From rare disorders and hard-to-spot patterns, this technology not only assists in early diagnosis – crucial in nearly all disorders – but can also prevent misdiagnosis.

Another example is DeepMind, owned by Google, which uses images from eye scans to help spot notoriously hard-to-detect eye disorders, such as diabetic retinopathy and age-related macular edema.

The algorithms can detect abnormalities in a matter of seconds that would potentially never have been picked up otherwise.

The project is being developed with the NHS, and it is thought that this technology could prevent up to 89% of severe visual loss for certain diseases.

Treated by tech

Treatment plans and regimens are another area where AI can assist healthcare professionals.

Taking into account data encompassing medical history, clinical trial studies and healthcare information, AI technology can select a plan for a patient in seconds.

A study found that one such technology for cancer patients recommended the same treatment plan as oncology specialists in 99% of cases.

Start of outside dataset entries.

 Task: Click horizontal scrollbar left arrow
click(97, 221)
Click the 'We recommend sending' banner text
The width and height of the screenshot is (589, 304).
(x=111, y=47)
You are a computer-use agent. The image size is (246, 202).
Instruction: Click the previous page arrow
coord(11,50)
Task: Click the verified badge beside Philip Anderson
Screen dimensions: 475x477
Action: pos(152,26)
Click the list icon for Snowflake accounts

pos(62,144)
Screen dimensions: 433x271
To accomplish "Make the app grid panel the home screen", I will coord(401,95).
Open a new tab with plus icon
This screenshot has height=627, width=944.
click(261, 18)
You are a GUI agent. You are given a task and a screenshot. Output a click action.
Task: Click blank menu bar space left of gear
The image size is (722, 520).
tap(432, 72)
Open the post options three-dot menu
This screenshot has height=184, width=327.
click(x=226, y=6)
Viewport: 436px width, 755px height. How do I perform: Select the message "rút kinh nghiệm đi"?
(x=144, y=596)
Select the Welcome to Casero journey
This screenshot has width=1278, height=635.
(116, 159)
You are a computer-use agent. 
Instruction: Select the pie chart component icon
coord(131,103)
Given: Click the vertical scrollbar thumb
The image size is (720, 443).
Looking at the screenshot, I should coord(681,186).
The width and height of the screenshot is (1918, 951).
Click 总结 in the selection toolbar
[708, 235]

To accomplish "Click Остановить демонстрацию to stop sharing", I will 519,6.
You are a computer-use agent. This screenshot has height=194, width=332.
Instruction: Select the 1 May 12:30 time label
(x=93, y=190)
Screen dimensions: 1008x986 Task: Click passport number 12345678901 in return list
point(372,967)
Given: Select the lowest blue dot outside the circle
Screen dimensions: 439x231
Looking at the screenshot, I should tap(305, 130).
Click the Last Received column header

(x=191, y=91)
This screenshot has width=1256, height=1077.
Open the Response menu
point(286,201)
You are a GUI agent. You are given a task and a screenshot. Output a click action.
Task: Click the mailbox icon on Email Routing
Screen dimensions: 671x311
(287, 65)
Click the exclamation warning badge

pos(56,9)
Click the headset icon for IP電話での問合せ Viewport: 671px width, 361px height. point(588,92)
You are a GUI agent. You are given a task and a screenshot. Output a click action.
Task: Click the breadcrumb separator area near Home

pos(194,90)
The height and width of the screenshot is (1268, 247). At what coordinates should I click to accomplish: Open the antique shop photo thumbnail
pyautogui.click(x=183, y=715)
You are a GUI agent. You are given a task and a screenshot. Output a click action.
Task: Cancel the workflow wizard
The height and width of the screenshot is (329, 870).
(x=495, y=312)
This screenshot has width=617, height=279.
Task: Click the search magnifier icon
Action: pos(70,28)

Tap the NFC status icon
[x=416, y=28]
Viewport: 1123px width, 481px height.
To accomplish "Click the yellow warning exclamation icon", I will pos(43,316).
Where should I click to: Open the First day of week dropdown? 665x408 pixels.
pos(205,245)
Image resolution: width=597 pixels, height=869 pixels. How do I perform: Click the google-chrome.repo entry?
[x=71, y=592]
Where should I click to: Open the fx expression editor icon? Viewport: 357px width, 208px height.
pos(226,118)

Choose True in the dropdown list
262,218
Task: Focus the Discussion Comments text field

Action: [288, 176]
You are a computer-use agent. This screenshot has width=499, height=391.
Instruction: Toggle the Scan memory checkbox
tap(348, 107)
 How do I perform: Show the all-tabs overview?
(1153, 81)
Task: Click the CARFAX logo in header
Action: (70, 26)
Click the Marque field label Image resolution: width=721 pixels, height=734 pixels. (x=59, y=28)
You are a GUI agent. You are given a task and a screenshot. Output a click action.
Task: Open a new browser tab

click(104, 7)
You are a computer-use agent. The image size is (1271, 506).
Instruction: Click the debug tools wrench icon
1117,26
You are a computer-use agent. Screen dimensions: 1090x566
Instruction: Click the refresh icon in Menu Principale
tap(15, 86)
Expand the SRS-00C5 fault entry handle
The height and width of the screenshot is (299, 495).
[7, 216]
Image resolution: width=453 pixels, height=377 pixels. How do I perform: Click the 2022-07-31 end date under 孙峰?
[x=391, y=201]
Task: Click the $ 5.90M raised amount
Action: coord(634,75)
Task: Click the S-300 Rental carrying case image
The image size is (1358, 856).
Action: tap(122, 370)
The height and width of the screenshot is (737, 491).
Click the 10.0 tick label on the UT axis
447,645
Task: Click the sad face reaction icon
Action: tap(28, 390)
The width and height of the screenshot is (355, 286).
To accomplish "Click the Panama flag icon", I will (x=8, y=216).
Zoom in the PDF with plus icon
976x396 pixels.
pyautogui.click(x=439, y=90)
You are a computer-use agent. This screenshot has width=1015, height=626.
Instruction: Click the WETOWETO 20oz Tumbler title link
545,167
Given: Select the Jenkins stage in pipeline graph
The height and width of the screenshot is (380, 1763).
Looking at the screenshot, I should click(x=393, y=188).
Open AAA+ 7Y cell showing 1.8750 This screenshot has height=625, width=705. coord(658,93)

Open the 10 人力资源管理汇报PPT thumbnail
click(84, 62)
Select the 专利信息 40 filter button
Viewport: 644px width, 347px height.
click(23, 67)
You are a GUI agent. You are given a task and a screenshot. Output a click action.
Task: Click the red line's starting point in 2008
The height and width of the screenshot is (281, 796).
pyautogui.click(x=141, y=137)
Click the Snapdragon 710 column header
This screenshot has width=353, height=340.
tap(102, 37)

Will AI medicine be hard to swallow?

The concept of healthcare AI is not without its detractors though.

The amount of sensitive data that is stored, and the safety of that information, is a concern for some.

The loss of jobs its implementation may cause is another – and the lack of human touch is touted by some as a danger.

But there is no question that AI can help us to be quicker, more accurate and able to complete more tasks than any person possibly could.

The impact AI can have on healthcare – from helping in the drug development process, to making sure patients adhere to treatment protocol – is monumental.

It is also through AI that personalized medicine utilizing genomics will elicit a huge impact on healthcare in the next decade.

The revolutionary changes this technology can elicit will change the healthcare landscape and allow for improvements across the board for patients, health practitioners and pharmaceutical companies alike – as long as they can stomach the thought of a more automated future.